LIBRE ante su mayor crisis política e institucional a cinco meses de las elecciones

A tan solo cinco meses de las elecciones generales del 30 de noviembre, el partido en el gobierno Libertad y Refundación (LIBRE) se encuentra en una situación delicada, caracterizada por divisiones internas, acusaciones de corruptelas y una notable caída en las encuestas de votación. En un panorama electoral cada vez menos predecible, el desgaste que ha sufrido el partido que gobierna podría llevar a la conclusión de su tiempo en el poder.

Rupturas internas y falta de unión

La elección de Rixi Moncada como la candidata oficialista dejó expuestas tensiones acumuladas dentro de LIBRE. La posterior renuncia del diputado Jorge Cálix, una figura con trayectoria dentro de la organización, evidenció la existencia de desacuerdos profundos sobre el rumbo político y el estilo de conducción del partido. Cálix, junto a otros dirigentes que también abandonaron la agrupación, denunció prácticas autoritarias y una cultura de exclusión.

En reacción, los líderes del partido organizaron manifestaciones en apoyo a la presidenta Xiomara Castro y a Moncada. Sin embargo, estas acciones no cambiaron la percepción de una organización debilitada; en cambio, varios grupos las vieron como esfuerzos para mantener el poder político en un contexto difícil.

Casos de corrupción y dudas sobre la transparencia

La situación empeoró ante las acusaciones de supuestas anomalías en la Secretaría de Desarrollo Social (SEDESOL), donde legisladores asociados al partido oficialista fueron acusados de malversar fondos destinados a programas sociales.

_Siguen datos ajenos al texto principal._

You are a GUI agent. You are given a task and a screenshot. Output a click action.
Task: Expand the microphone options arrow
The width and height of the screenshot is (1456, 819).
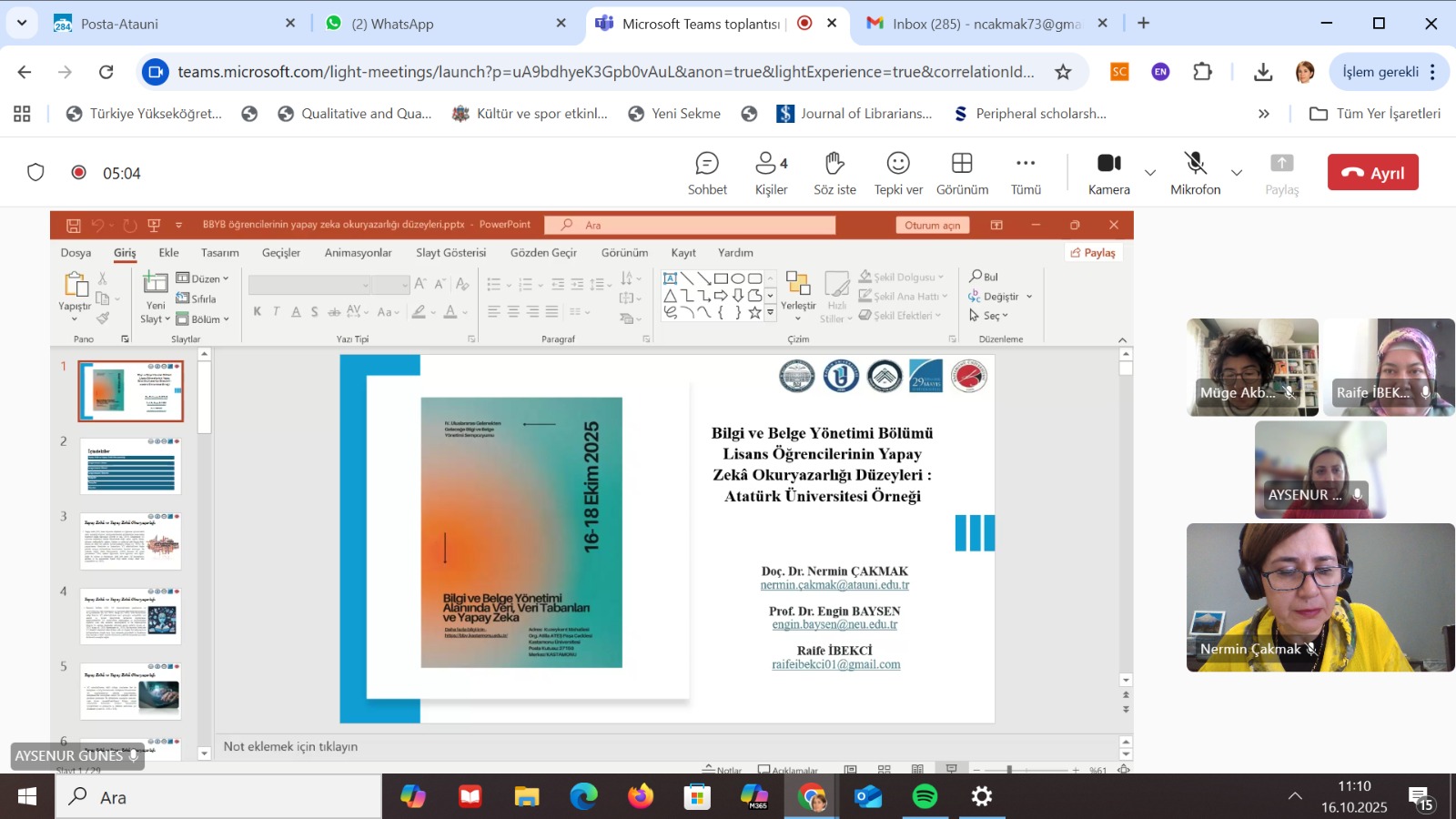(x=1237, y=173)
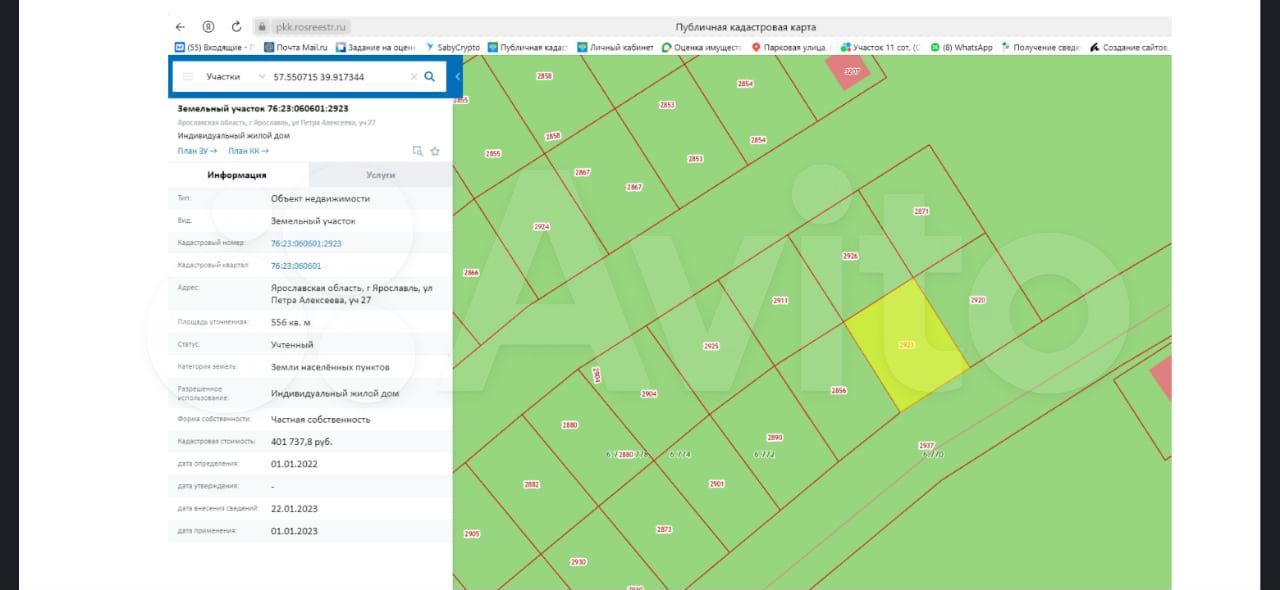This screenshot has height=590, width=1280.
Task: Open the 'План КК' link
Action: point(248,151)
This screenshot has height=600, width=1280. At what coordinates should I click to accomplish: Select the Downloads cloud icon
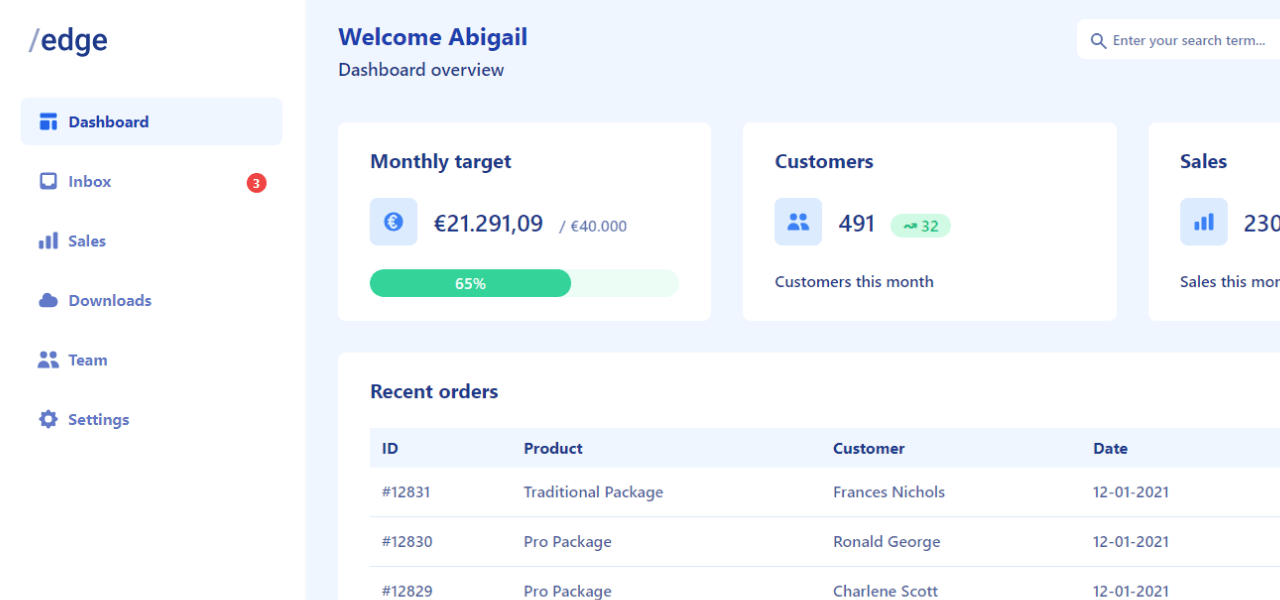47,300
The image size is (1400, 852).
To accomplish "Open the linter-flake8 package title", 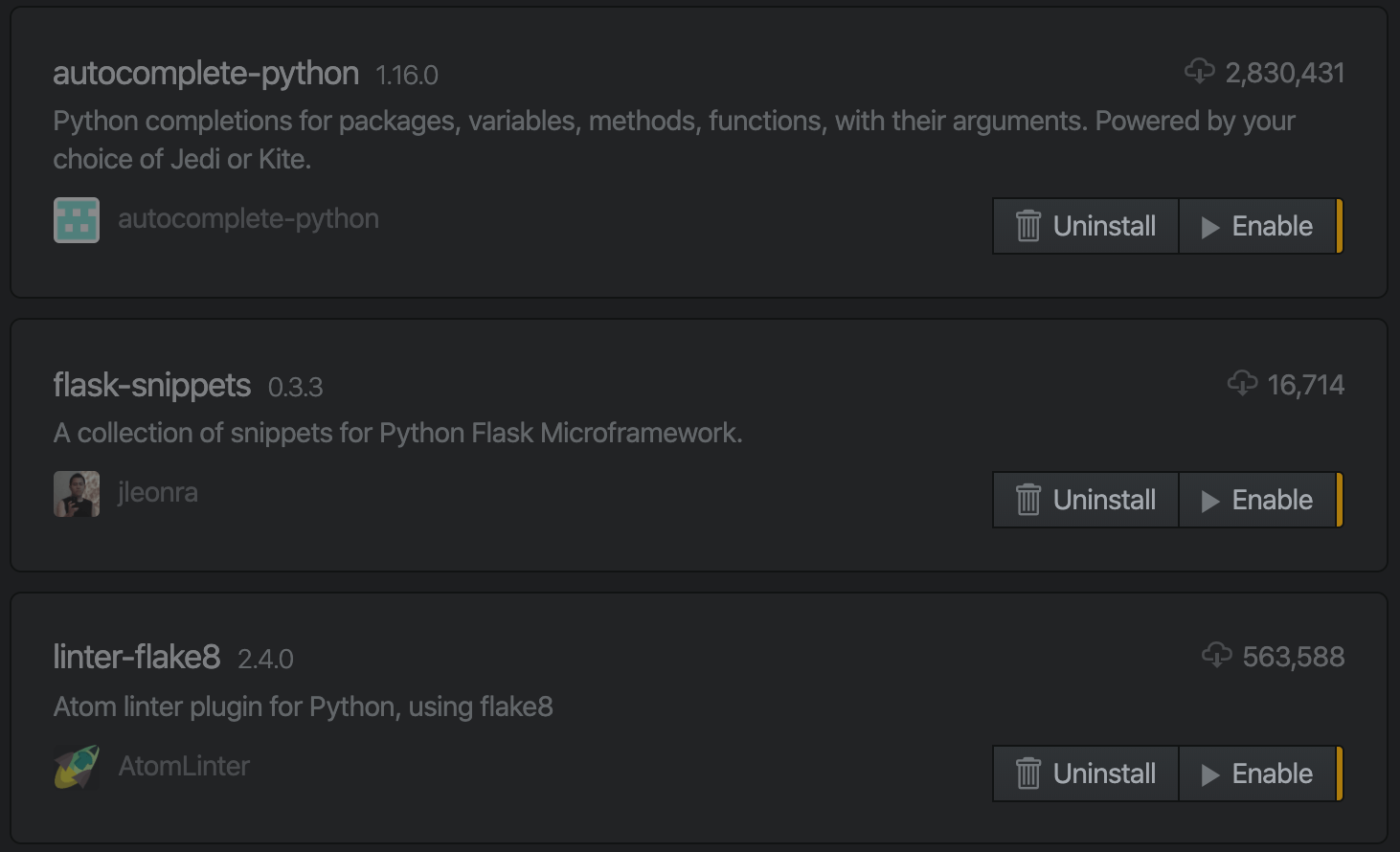I will [x=136, y=658].
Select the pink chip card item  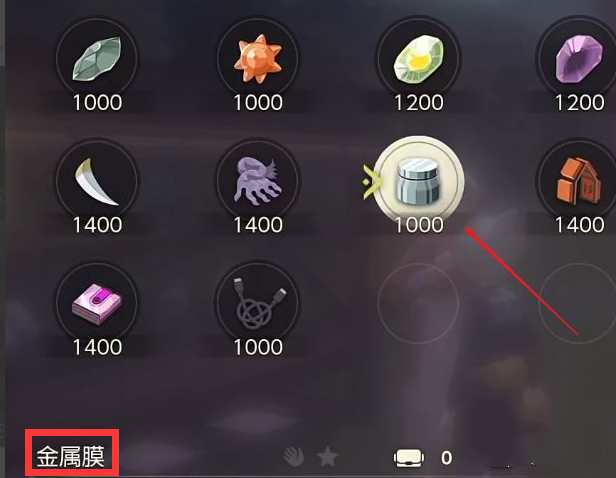click(97, 303)
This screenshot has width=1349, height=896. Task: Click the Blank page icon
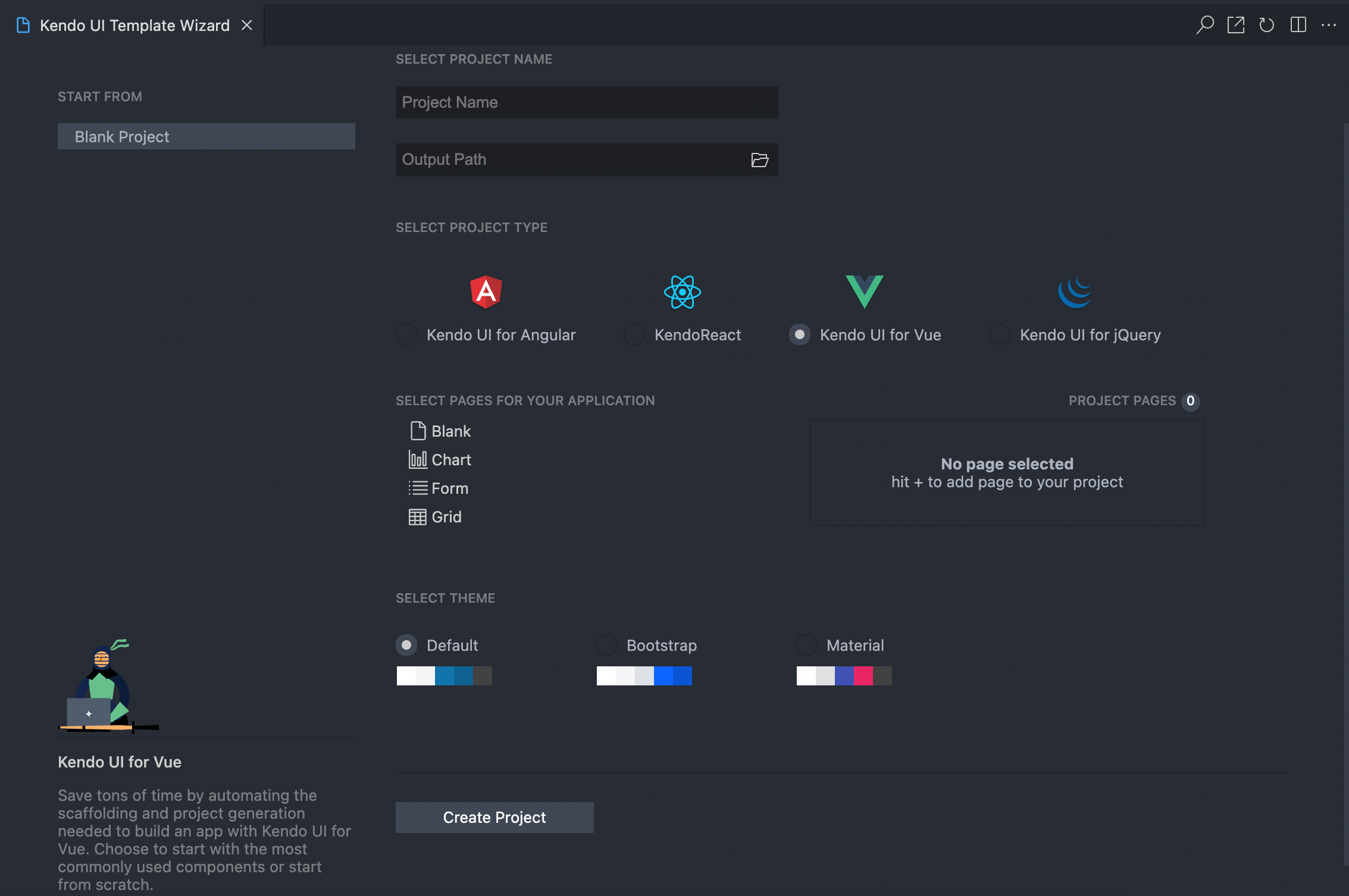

El caso más representativo fue el de la diputada Isis Cuéllar, cuya suspensión fue declarada junto con la eliminación de fondos sociales y una medida sin precedentes: la renuncia masiva del partido a la inmunidad parlamentaria.

Pese a la contundencia aparente de estas decisiones, sectores opositores, en especial el Partido Nacional, las calificaron como maniobras simbólicas destinadas a desviar la atención. Según sus voceros, las acciones del oficialismo no han implicado sanciones reales ni investigaciones efectivas que garanticen rendición de cuentas.

Inconformidad del ámbito privado y exhortos para detener el desgaste institucional

Las críticas no se han limitado solo al campo político. Desde el entorno empresarial, figuras destacadas han expresado su inquietud por la dirección del país. En una reciente declaración pública, Eduardo Facussé, quien fue presidente de la Cámara de Comercio e Industrias de Cortés (CCIC), acusó al gobierno de traicionar el mandato popular mediante acciones que, según él, comprenden nepotismo, manejo arbitrario de fondos públicos y falta de claridad en casos destacados como SEDESOL, el fraude Koriun y denuncias sobre presuntos lazos con redes delictivas.

Facussé alertó sobre la fragilidad de las instituciones y exhortó a los ciudadanos a proteger el Estado de Derecho frente a lo que percibió como un esfuerzo por establecer un sistema autoritario e insostenible desde el punto de vista financiero.

Desplome en las encuestas y reconfiguración del mapa electoral

Los sondeos de opinión más actuales muestran una rápida caída de LIBRE en la intención de voto. Según los datos recabados entre mayo y junio, el respaldo al partido oficialista ha fluctuado entre el 11 % y el 28.5 %, números significativamente inferiores al 42 % registrado en marzo. Esta tendencia decreciente, junto con la variabilidad entre encuestas, indica una base electoral dividida y en búsqueda de opciones.

En paralelo, candidatos opositores como Salvador Nasralla y Nasry Asfura han ganado terreno, alcanzando niveles de apoyo que rondan entre el 25 % y el 36 %. Las calificaciones ciudadanas también son indicativas del desgaste del gobierno: la presidenta Xiomara Castro recibe una evaluación promedio de apenas 4.1 sobre 10, en un contexto marcado por escándalos no resueltos y una creciente percepción de ineficacia.

Una perspectiva incierta para el oficialismo

La situación actual enfrenta a LIBRE a un desafío significativo. La mezcla de problemas internos, debilitamiento de las instituciones, falta de confianza y desaprobación pública ha mermado su posición ante las elecciones generales. Si continúan en esta dirección, el partido gobernante corre el peligro de no solo perder el mando del Ejecutivo, sino de poner en riesgo el proyecto político que los llevó al poder en 2021.

En este contexto, el resultado estará determinado por la habilidad del partido para reorganizarse internamente, abordar las demandas sociales y proporcionar soluciones concretas ante las acusaciones de corrupción. Si no lo logra, las elecciones del 30 de noviembre podrían representar un cambio significativo en el panorama político de Honduras.